The listing below holds a line with "The image size is (1400, 866)." and a later line with "Click the chevron arrow in Sort selector". Write out those two lines and every line between them, exactly, and nothing else.

---------- DATA ----------

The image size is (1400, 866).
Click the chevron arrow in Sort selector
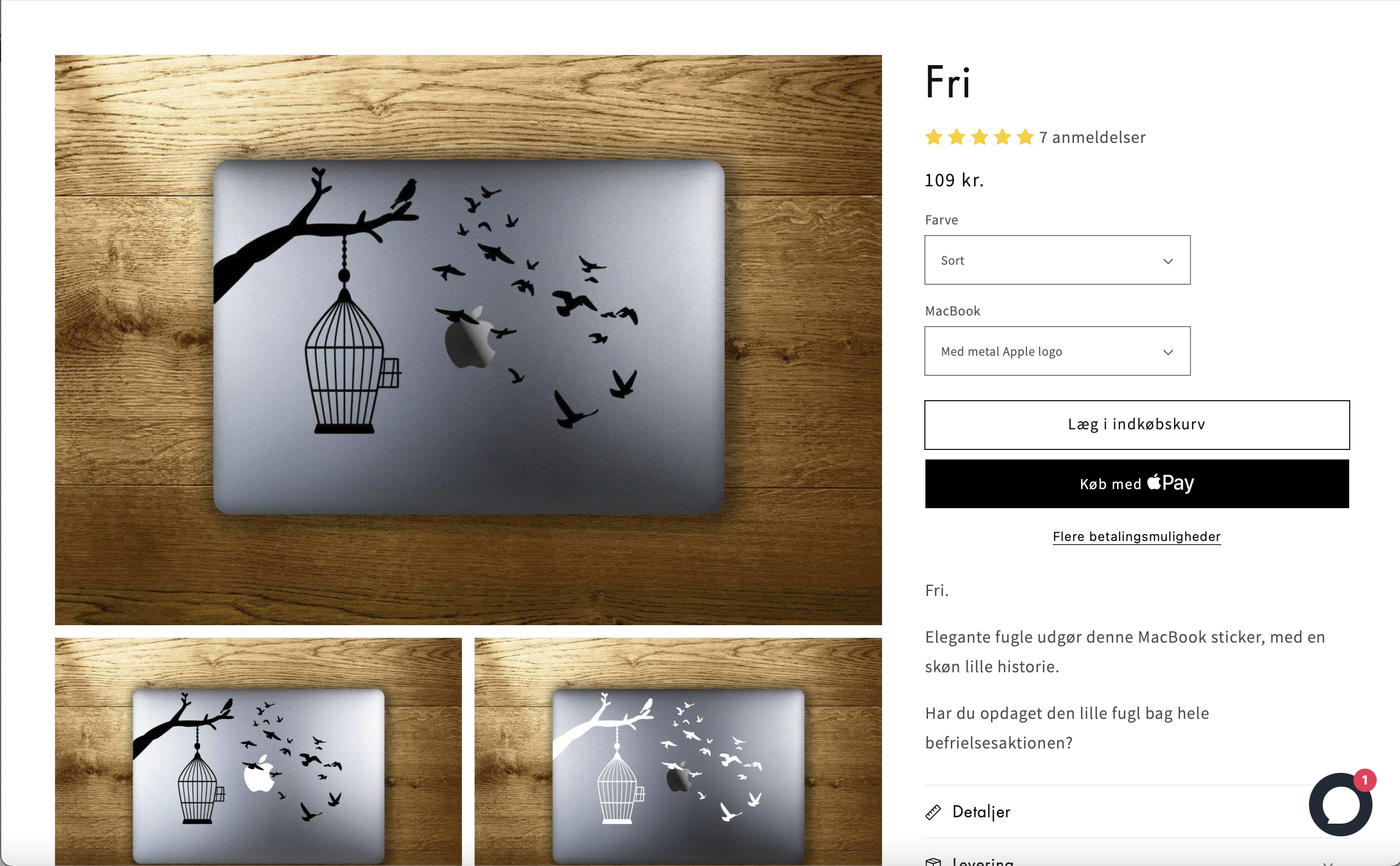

----------
---------- DATA ----------

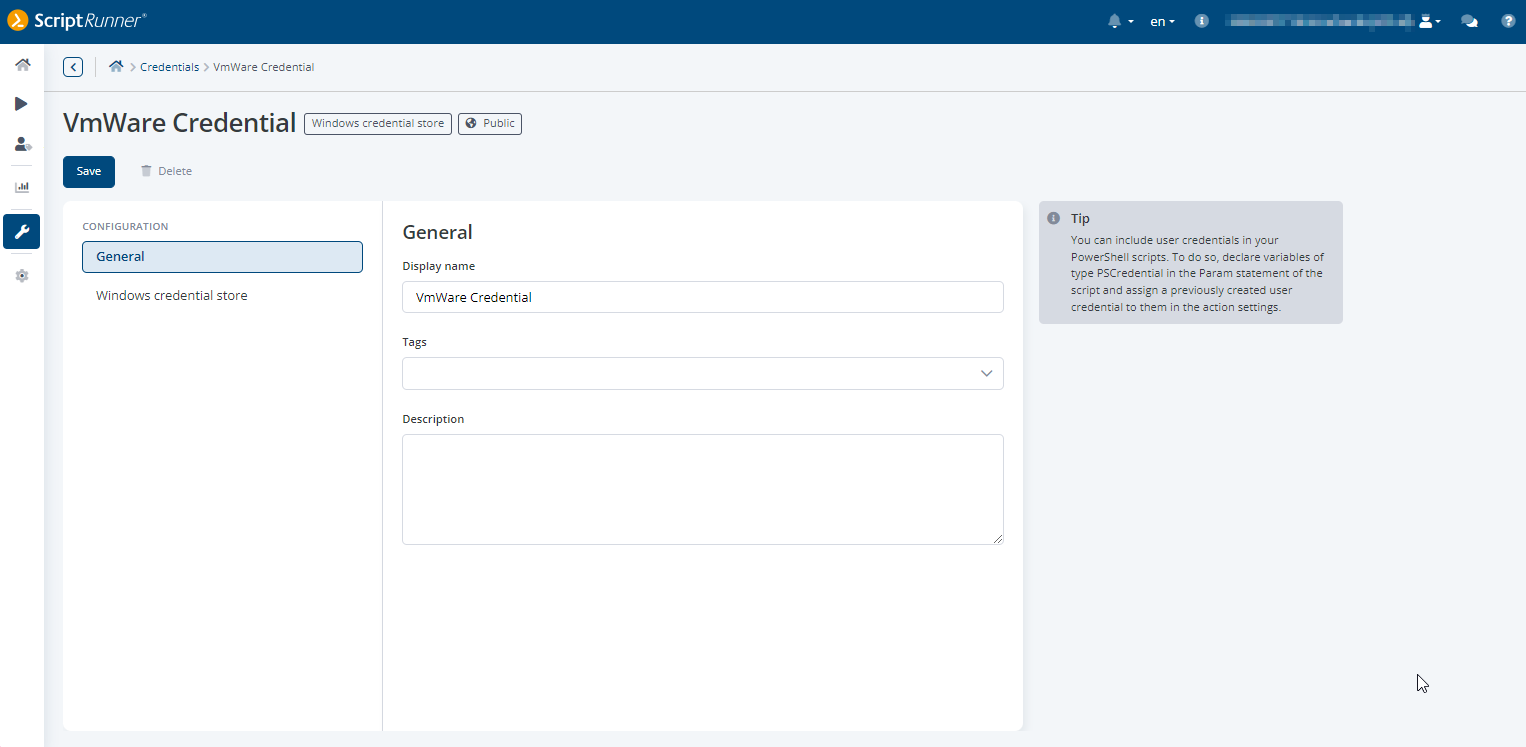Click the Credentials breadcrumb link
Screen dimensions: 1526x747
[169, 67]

----------

ANSWER SPACE:
The image size is (1400, 866).
Click the chevron arrow in Sort selector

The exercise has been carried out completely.